[提示文]:
::::

死都ミュロンドを進むラムザたちを、神殿騎士クレティアンが迎え撃ちます。クレティアンは、「聖天使の加護を得た聖アジョラ」が復活すれば、聖石を新たに生み出すことができ、それが民の救済になると言います。ラムザは、アジョラはただの人間に過ぎないと訴えますが、クレティアンは聞く耳を持ちません。

「聖天使」とは何か、復活とはどういうことか、ラムザには何もかもが理解不能です。彼もまた、信仰心をヴォルマルフに利用されただけの人間でした。ラムザたちはこれを退け、先に進みます。

血塗られた聖天使の復活
一方ヴォルマルフは、アルマを使って「聖天使と融合したアジョラ」なるものを復活させようとしていました。ヴォルマルフはその魂の居場所を感じ、アルマを連れてきていたのです。しかし、そこにあるはずの魂は、アルマに憑依しようとしません。

これまで聖石の力でルカヴィとなった者たちは、元の人格を反映し、記憶を継承していました。それは憑依というより、融合と言えます。それらと同様に、はるか昔にまだ人間だったアジョラが、聖石の力で「聖天使アルテマ」という名のルカヴィになったとすれば、その魂はまさに「聖天使と融合したアジョラの魂」と言えます。

そこにラムザたちが現れます。ヴォルマルフは、アジョラの死後、千年以上もの戦乱を経て流れた多くの血は、その復活に必要なものだったといいます。それはすなわち「血塗られた聖天使」だと言います。

::::

[演習用データ]:
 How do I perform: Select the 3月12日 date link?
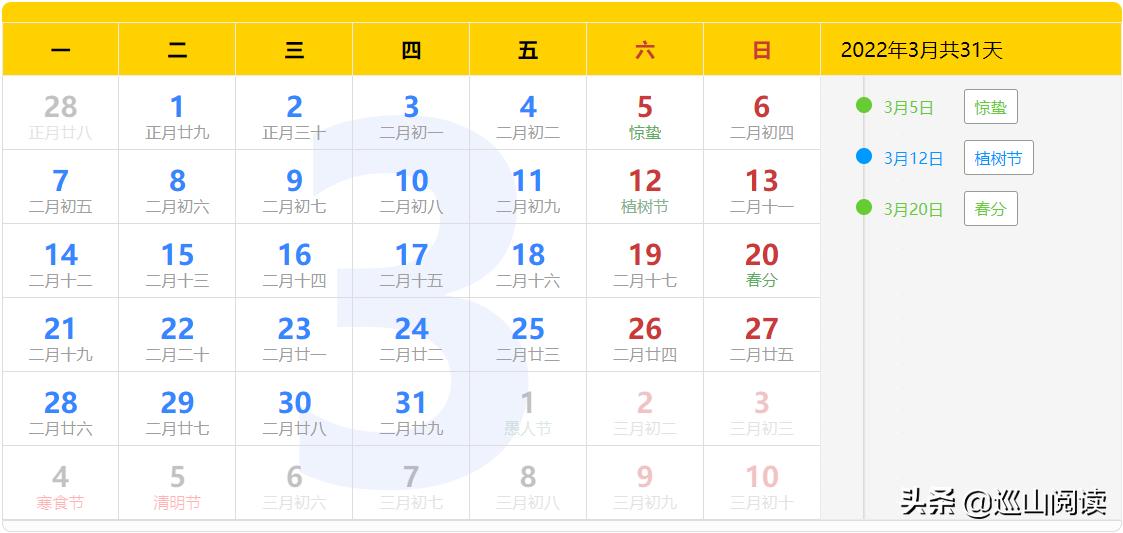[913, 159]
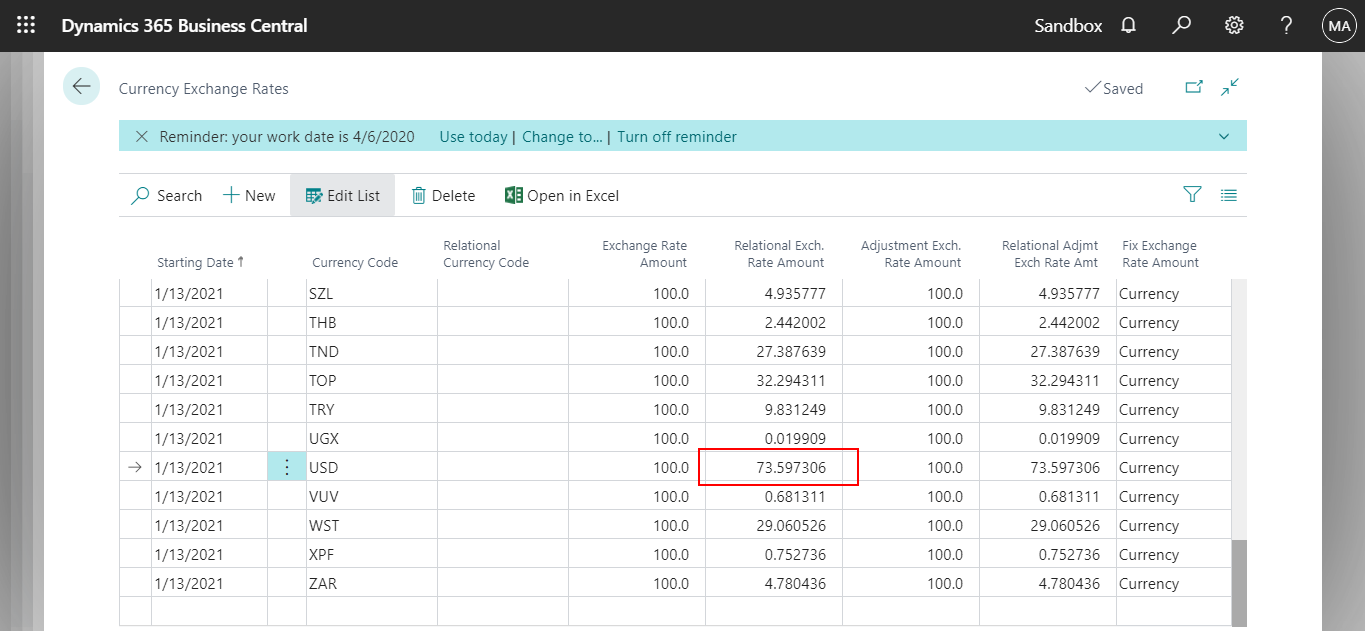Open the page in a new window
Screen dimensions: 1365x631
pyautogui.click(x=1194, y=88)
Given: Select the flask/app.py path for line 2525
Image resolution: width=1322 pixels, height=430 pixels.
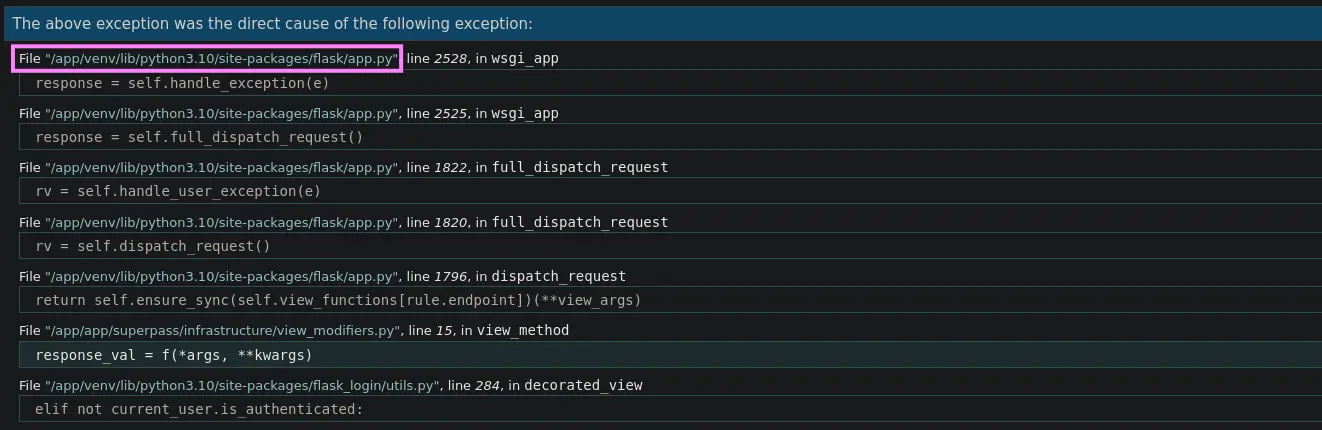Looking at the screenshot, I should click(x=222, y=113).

::::

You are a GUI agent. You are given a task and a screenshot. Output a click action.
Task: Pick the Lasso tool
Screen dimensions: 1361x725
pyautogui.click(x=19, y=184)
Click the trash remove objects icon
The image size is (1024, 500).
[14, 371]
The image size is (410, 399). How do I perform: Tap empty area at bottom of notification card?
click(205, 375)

::::

[やること]:
1. 「Given: Select the」を含む行から「Looking at the」を含む行までの記録を、「Select」を「Choose」に置き換え、ほかは変えずに書き直してください。画像は答えに含めないこと。
2. 死都ミュロンドの物語を、最後の文の後から書き継げ。
上の記録は、死都ミュロンドの物語とは関係がない。

[課題ごとの解答]:
1.
Given: Choose the flask/app.py path for line 2525
Image resolution: width=1322 pixels, height=430 pixels.
Looking at the screenshot, I should click(x=222, y=113).

2.
ヴォルマルフは聖石の力で「統制者ハシュマリム」に姿を変え、ラムザに襲いかかります。ハシュマリムは、ラムザたちの強さの源もまた聖石の力だと言います。それはルカヴィたちにとって、障害となる力でした。

かつてマラークの命を救ったのも、聖石の力でした。聖石の力をルカヴィ化以外に使用されれば、彼らの思惑通りにはいかなくなります。

アルマの無事を確認するラムザに、ハシュマリムはその肉体の貴重さを訴えます。聖アジョラが没したのは数十世紀前と言われています。ルカヴィたちが悠久の時の中でその復活を望んでいたとすれば、それに必要なアルマの肉体が今になって現れたことは、奇跡的なことだったと言えます。

十数世紀もの昔、聖石ヴァルゴを介してルカヴィ化したアジョラは、何らかの理由で倒され、死都ミュロンドに魂を拘束されていました。そのため、聖石と肉体だけではルカヴィ化することができず、その魂の存在する「死都ミュロンド」まで依代を連れてくる必要があったのです。また、その依代には「完全な適性」が必要であり、それをもつ者がアルマでした。

ラムザたちに追い詰められたハシュマリムは、自らの命を犠牲にし、その血を以て「血塗られた聖天使」を復活させようとします。

ハシュマリムが倒れたその時、聖石ヴァルゴが輝き、アルマの体を包み込みます。

魂の憑依は成功し、アルマはアジョラとなります。ハシュマリムの宿願は成就したのでした。

しかしアジョラは、アルマの魂の抵抗により融合しきれず、吐き出してしまいます。

苦しむアジョラは、アルマとの完全な融合を諦め、強引にルカヴィ化して「聖天使アルテマ」となります。「多くの血」、「完全な適性を持つ肉体」、「死都ミュロンド」…顕現に厳しい条件を必要とする「聖天使アルテマ」は、明らかに他のルカヴィとは異質な存在のようでした。

アルテマは、自身を神だと主張します。かつて神殿騎士たちは、聖アジョラは聖石を自由に創り出すことができる特別な存在だと言っていました。

世の不条理に対する尽きることがない不満は、力への欲望に姿を変えていきます。その欲望は、聖石の数だけルカヴィを生み出し、彼らの仲間を増やしていくことになります。人間が不条理に抗うことを諦め、力に逃げ場を求めることは、同時にルカヴィによる力の支配を受け入れることとなるのです。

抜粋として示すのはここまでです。